*** AUSZUG ***
Also: Behauptet werden muss ein „bestimmter Verfahrensstoß“. Das Vortragen alternativen Verfahrensgeschehens ist schädlich.

Verfahrensrüge ist schon schwer…

Ein Beispiel, wie schwer es ist bzw. wie schwer es ggf. die Revisionsgerichte den Verteidigern häufig auch machen, eine ordnungsgemäß begründete Verfahrensrüge (§ 344 Abs. 2 Satz 2 StPO) auf die Reihe zu bekommen ist der BGH, Beschl. v. 07.02.2012 – 4 StR 552/11. In dem heißt es zur Verfahrensrüge:

Die von Rechtsanwalt M. erhobene 2. Verfahrensrüge (Revisionsbegründung vom 8. Juli 2011, S. 5 ff.) ist auch deshalb unzulässig, weil das schriftliche Gutachten des Sachverständigen nicht vollständig mitgeteilt wird; zur 7. Verfahrensrüge (S. 18 ff. der Revisionsbegründung) wurden die in dem Beweisantrag aufgeführten Lichtbilder nicht vorgelegt. Die 8. Verfahrensrüge (S. 22 ff. der Revisionsbegründung) ist auch deshalb unzulässig (§ 344 Abs. 2 Satz 2 StPO), weil die Revision nicht mitteilt, dass – und in welchem Umfang – die Zeugin zunächst in öffentlicher Hauptverhandlung Angaben zur Sache gemacht hat.
***
▸ AUFGABENSTELLUNG
Schreiben Sie aus dem Auszug zur Verfahrensrüge den Abschnitt zwischen „Die von Rechtsanwalt“ und „Sache gemacht hat.“ einschließlich wortgetreu ab. Das folgende Material hat mit dem Auszug nichts zu tun.
*** DATENÜBERSICHT ***
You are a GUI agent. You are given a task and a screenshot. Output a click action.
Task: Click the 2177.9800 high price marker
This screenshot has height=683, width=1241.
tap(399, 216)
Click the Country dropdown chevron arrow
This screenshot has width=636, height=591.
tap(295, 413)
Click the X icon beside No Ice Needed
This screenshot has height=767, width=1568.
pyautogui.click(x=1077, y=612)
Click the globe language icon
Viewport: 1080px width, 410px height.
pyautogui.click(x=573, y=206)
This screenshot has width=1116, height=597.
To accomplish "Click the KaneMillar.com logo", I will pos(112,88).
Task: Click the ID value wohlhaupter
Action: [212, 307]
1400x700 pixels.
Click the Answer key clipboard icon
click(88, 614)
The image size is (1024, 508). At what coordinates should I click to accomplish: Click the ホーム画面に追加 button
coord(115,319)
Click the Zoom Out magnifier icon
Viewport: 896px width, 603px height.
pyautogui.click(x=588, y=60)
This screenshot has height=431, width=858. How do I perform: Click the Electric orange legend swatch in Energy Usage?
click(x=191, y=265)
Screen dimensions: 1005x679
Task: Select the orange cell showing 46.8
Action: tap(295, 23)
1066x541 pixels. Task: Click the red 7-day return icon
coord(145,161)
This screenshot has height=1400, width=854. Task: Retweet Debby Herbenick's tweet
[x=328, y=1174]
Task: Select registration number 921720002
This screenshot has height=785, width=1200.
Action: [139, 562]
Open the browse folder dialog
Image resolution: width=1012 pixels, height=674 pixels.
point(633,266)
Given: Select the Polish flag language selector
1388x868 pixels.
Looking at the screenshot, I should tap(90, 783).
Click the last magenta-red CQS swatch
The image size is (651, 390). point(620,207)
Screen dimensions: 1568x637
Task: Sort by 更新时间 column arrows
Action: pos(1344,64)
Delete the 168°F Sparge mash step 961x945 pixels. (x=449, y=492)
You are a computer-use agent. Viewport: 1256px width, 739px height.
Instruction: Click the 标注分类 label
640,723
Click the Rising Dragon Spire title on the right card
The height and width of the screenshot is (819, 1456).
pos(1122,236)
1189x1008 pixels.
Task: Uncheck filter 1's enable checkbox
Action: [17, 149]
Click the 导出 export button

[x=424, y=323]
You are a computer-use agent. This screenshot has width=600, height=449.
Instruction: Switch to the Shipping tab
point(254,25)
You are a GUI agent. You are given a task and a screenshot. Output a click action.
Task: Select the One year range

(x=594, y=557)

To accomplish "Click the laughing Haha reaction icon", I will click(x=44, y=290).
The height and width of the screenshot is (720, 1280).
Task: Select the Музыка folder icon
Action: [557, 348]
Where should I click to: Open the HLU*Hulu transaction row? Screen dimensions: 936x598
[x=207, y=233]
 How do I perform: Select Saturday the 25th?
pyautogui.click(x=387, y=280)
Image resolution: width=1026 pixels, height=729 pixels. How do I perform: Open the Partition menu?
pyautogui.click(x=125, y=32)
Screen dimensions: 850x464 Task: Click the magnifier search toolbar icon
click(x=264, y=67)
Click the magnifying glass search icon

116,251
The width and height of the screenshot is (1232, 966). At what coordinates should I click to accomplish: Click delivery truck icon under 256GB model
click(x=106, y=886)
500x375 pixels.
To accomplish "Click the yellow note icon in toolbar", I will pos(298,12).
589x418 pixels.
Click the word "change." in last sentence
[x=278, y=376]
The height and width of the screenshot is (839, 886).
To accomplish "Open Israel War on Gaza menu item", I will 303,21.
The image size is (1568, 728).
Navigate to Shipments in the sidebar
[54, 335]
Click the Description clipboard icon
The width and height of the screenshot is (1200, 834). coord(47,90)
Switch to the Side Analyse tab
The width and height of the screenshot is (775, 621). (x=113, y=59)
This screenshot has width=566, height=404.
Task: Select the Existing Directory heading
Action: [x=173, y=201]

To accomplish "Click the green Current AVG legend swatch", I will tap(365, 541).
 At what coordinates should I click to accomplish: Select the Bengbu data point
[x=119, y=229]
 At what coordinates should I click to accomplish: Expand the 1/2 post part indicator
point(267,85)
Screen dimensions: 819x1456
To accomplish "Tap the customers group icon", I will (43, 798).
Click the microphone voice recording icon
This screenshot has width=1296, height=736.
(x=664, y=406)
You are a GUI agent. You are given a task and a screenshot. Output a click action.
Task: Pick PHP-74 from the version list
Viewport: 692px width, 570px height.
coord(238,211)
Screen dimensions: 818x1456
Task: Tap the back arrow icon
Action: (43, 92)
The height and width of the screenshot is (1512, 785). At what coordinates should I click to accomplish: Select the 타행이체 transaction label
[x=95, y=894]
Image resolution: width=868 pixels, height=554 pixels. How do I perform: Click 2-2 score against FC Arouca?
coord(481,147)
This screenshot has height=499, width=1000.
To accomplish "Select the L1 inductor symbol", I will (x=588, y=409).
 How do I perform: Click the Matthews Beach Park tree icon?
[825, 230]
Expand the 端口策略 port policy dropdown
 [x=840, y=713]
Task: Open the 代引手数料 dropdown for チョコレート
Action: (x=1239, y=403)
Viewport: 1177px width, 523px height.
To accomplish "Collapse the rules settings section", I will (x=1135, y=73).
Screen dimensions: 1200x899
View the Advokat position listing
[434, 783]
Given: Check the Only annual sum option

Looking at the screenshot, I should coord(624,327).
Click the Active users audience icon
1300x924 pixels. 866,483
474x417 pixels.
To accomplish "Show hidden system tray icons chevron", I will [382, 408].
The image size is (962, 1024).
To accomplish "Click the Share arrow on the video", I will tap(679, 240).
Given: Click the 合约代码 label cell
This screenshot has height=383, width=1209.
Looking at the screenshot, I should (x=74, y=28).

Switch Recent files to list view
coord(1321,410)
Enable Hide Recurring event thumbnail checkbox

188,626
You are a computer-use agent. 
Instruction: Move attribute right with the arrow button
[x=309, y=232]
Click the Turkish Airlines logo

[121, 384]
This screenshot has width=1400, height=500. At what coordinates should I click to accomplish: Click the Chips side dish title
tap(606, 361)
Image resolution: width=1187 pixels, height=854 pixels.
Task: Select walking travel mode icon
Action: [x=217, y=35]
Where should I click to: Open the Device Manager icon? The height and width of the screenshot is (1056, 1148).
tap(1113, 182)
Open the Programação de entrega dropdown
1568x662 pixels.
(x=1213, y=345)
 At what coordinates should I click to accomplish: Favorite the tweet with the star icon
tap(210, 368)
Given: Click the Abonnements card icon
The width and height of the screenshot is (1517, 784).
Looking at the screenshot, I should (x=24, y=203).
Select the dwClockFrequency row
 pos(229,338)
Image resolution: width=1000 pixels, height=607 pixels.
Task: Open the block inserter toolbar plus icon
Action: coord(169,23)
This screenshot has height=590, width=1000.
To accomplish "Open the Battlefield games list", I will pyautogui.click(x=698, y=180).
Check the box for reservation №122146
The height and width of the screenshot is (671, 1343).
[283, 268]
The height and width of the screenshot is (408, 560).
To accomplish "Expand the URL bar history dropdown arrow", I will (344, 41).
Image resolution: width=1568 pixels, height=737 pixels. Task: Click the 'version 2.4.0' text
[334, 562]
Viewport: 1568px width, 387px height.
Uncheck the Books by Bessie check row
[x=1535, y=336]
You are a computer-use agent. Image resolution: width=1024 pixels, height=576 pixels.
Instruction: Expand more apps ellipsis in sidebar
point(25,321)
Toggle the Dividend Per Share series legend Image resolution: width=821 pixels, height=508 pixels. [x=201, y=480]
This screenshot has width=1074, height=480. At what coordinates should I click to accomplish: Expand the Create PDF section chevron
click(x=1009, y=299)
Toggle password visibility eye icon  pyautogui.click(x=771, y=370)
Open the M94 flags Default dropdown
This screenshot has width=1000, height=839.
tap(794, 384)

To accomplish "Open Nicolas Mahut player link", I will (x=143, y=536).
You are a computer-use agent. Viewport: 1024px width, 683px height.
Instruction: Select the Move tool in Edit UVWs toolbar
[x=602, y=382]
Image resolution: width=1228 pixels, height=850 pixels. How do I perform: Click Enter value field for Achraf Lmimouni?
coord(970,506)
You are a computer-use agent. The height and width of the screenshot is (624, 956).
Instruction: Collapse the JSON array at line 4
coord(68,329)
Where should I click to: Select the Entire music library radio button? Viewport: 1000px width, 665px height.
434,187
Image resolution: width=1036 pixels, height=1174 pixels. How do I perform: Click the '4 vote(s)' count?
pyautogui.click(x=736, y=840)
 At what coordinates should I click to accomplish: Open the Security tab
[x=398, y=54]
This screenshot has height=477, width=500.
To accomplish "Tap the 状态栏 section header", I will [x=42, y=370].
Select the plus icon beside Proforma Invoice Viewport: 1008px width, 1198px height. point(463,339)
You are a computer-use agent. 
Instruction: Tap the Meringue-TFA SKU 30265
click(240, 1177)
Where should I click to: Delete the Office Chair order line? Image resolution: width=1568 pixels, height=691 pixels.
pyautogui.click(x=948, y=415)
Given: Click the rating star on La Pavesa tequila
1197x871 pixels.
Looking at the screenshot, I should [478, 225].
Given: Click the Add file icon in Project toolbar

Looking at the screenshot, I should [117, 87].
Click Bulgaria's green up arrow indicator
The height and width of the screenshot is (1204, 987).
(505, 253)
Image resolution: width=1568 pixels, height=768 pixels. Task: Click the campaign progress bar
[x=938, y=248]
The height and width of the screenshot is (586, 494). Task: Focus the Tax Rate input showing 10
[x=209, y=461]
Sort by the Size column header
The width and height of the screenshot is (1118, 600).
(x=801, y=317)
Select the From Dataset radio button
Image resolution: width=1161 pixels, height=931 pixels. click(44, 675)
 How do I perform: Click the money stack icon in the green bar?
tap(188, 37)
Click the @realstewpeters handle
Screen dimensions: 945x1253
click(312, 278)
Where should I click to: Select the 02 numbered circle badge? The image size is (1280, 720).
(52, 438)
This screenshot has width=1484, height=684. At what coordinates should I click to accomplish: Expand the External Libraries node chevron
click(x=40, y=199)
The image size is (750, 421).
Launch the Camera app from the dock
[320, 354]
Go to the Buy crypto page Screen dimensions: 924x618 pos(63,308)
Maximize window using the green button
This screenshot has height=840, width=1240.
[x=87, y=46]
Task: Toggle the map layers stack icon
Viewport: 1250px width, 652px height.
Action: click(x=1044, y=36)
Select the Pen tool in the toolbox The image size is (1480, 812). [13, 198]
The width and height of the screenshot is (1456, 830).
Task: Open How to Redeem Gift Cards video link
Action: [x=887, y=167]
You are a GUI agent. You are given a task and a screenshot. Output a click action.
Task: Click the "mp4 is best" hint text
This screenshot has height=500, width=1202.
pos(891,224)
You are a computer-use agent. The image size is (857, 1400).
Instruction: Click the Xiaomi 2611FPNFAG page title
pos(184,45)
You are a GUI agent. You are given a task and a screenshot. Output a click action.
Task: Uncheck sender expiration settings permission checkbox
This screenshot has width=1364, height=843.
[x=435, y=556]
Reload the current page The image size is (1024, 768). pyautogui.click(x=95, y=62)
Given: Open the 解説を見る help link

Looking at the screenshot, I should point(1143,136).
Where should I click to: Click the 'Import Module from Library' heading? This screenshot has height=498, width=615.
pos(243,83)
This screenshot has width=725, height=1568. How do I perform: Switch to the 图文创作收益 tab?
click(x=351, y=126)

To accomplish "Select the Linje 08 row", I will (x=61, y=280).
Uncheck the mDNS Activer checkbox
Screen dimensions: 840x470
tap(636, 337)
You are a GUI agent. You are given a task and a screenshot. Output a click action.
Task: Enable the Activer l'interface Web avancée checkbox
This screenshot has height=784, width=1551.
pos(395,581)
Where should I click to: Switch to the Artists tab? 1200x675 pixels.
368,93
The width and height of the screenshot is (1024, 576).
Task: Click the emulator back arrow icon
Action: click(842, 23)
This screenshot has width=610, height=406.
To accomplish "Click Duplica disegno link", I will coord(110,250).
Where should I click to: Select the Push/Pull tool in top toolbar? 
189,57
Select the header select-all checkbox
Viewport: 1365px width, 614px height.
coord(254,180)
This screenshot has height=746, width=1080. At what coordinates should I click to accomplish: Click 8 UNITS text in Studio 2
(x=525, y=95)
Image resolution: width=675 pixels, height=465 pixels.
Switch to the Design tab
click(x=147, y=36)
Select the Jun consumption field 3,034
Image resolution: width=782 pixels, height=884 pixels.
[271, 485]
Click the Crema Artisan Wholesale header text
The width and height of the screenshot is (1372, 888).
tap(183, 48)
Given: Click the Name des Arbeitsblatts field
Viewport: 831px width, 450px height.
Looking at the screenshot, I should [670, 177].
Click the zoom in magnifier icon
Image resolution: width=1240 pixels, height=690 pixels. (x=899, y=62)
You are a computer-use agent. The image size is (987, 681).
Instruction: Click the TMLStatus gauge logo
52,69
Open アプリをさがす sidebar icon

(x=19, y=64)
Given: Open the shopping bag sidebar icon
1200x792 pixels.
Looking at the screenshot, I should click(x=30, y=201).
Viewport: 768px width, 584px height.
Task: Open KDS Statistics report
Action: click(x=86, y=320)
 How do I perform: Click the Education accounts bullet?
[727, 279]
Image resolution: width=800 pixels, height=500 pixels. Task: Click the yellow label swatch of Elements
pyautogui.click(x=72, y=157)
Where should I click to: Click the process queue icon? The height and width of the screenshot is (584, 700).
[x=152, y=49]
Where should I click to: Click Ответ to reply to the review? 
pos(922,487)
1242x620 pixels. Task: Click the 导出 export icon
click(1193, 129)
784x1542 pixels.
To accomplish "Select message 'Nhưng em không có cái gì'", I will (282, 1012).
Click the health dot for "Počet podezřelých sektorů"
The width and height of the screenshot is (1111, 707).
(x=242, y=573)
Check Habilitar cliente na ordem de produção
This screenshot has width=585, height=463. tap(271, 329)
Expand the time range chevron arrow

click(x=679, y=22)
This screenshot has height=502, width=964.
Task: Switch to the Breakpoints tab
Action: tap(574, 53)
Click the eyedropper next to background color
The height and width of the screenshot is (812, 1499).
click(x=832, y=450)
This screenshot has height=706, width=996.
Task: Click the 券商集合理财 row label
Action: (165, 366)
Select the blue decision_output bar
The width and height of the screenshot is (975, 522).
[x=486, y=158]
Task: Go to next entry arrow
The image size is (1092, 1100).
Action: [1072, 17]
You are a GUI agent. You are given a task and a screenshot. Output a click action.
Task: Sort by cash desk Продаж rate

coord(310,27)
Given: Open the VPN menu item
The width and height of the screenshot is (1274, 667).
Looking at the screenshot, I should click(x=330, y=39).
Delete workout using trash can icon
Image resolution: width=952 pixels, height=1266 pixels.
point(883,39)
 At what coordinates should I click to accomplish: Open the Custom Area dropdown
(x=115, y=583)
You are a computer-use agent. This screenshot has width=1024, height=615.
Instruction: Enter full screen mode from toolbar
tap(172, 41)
***
▸ LÖSUNG
Die von Rechtsanwalt M. erhobene 2. Verfahrensrüge (Revisionsbegründung vom 8. Juli 2011, S. 5 ff.) ist auch deshalb unzulässig, weil das schriftliche Gutachten des Sachverständigen nicht vollständig mitgeteilt wird; zur 7. Verfahrensrüge (S. 18 ff. der Revisionsbegründung) wurden die in dem Beweisantrag aufgeführten Lichtbilder nicht vorgelegt. Die 8. Verfahrensrüge (S. 22 ff. der Revisionsbegründung) ist auch deshalb unzulässig (§ 344 Abs. 2 Satz 2 StPO), weil die Revision nicht mitteilt, dass – und in welchem Umfang – die Zeugin zunächst in öffentlicher Hauptverhandlung Angaben zur Sache gemacht hat.